Notes on Spring Produce

Recipe Author: Conne Ward Cameron

Another amazing week of vegetables. That head of romaine is just right for grilling – if you’re so inclined. I shared directions for grilling lettuce a few weeks ago, but basically – wash the head, cut it in half lengthwise, brush the cut sides with olive oil and grill. Dress it with a simple vinaigrette. Read More…

Preparation:

Another amazing week of vegetables. That head of romaine is just right for grilling – if you’re so inclined. I shared directions for grilling lettuce a few weeks ago, but basically – wash the head, cut it in half lengthwise, brush the cut sides with olive oil and grill. Dress it with a simple vinaigrette. I like this one: 3 cloves garlic, minced, whisked with 2 teaspoons Dijon mustard, 1/2 cup olive oil and 1/2 cup sour cream. Add some lemon juice and zest to taste.

Storage: I rinsed my onions just to remove the dirt, let them dry, and then stored them in a basket in my pantry. The garlic went into the same basket, but not rinsed. I removed the rubber band from my kale and washed it in a big sink of water, along with the beet greens, which I removed from the beet roots. The greens went into the refrigerator, wrapped loosely in a damp dish towel. The lettuce got its own rinse and wrap in a dish towel. Squash and cucumbers just need to be rinsed and dried, then stored in the refrigerator in the vegetable crisper. Use them in 3 or 4 days if you can. If they sit too long, they develop little moldy spots. Yuck.

And don’t forget to search Riverview’s recipe database (search bar at the bottom of the page) – there are almost a dozen recipes for beets, many dozen recipes using garlic, and dozens of recipes for summer squash, to point out just a few things you can find here.
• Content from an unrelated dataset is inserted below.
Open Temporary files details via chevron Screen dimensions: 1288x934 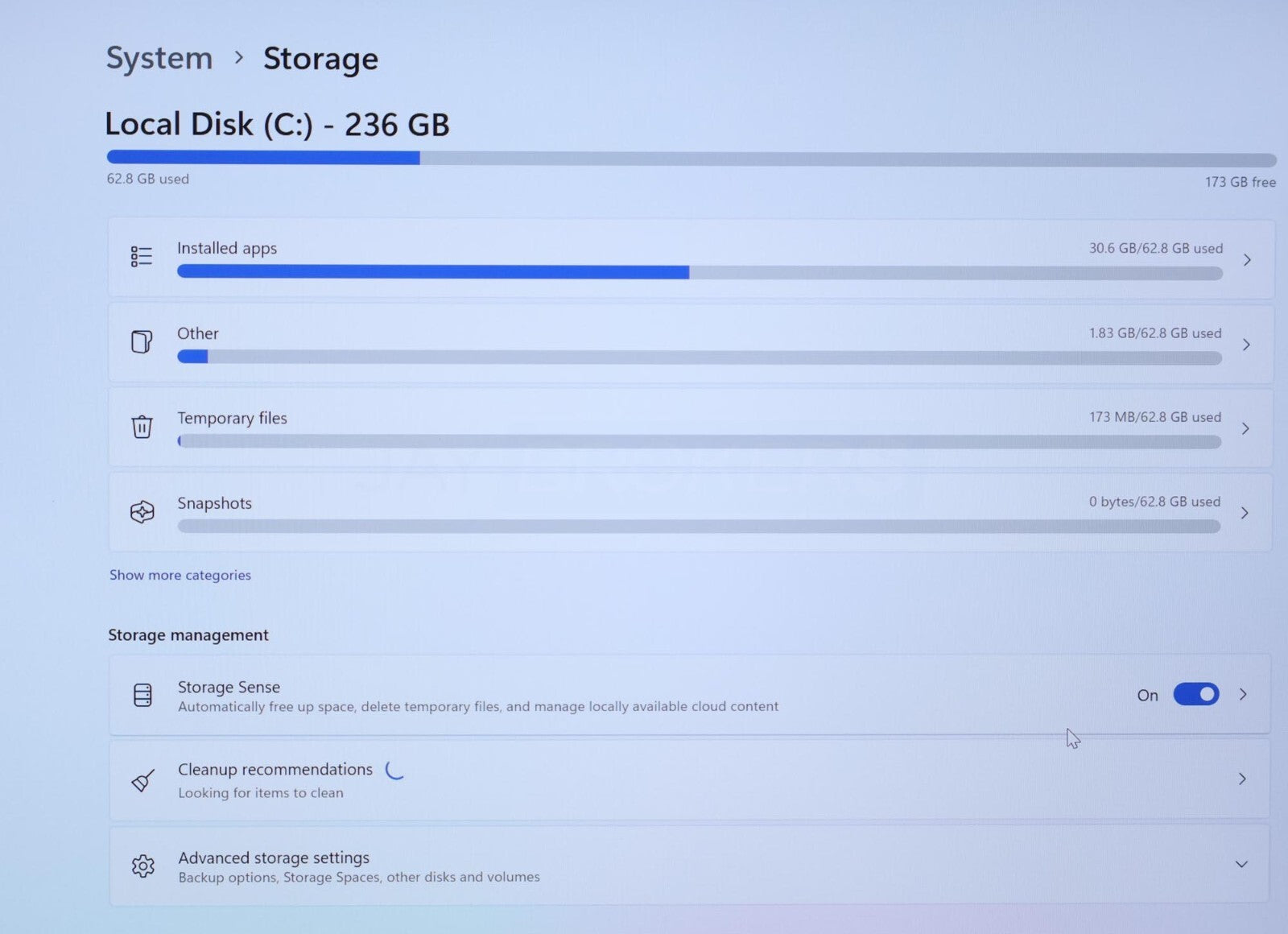[x=1245, y=428]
I discovered last week that some of my onions just weren’t keeping well at all. Browning outer layers told me to peel them and use them up fast. But if you can’t use them up quickly, you can always chop them and freeze. The result won’t be crisp chopped onion, but it will work just fine in recipes where you’re going to cook down the onions anyway.

Same thing for that gorgeous bunch of celery. I don’t think I’ve ever seen prettier locally grown celery. But what if you can’t use it all up before it starts wilting? Just chop it up and freeze. If you can, freeze it on a cookie sheet so when you put it into a freezer storage container you’ll have individual pieces of celery. But if your freezer is like mine, there’s no room for that. I just put it all in a zippered bag and then try to flatten it out so the celery is in as even a layer as possible. When it’s frozen, I crunch it up and then at least I’ll get smaller “clumps” of celery, even if they’re not individual pieces.
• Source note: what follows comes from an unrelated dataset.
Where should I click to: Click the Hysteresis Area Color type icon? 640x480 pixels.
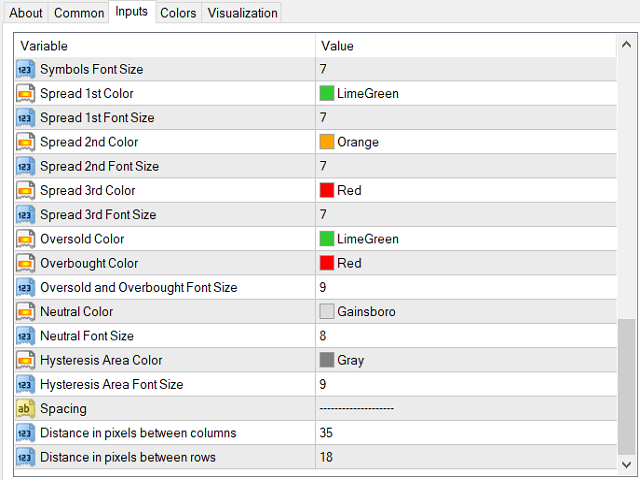pyautogui.click(x=26, y=360)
We’re running a recipe in the paper that makes a chicken filling with typical Asian flavors, and then wraps the mixture in lettuce leaves, and THEN wraps all that in rice paper making perfect little bundles elegant enough for company. You can look for it online at www.ajc.com. It’s the In Season column on Tokyo bekana, a lettuce-like Asian green. I’m a big fan of rice paper wraps. Maybe you are, too.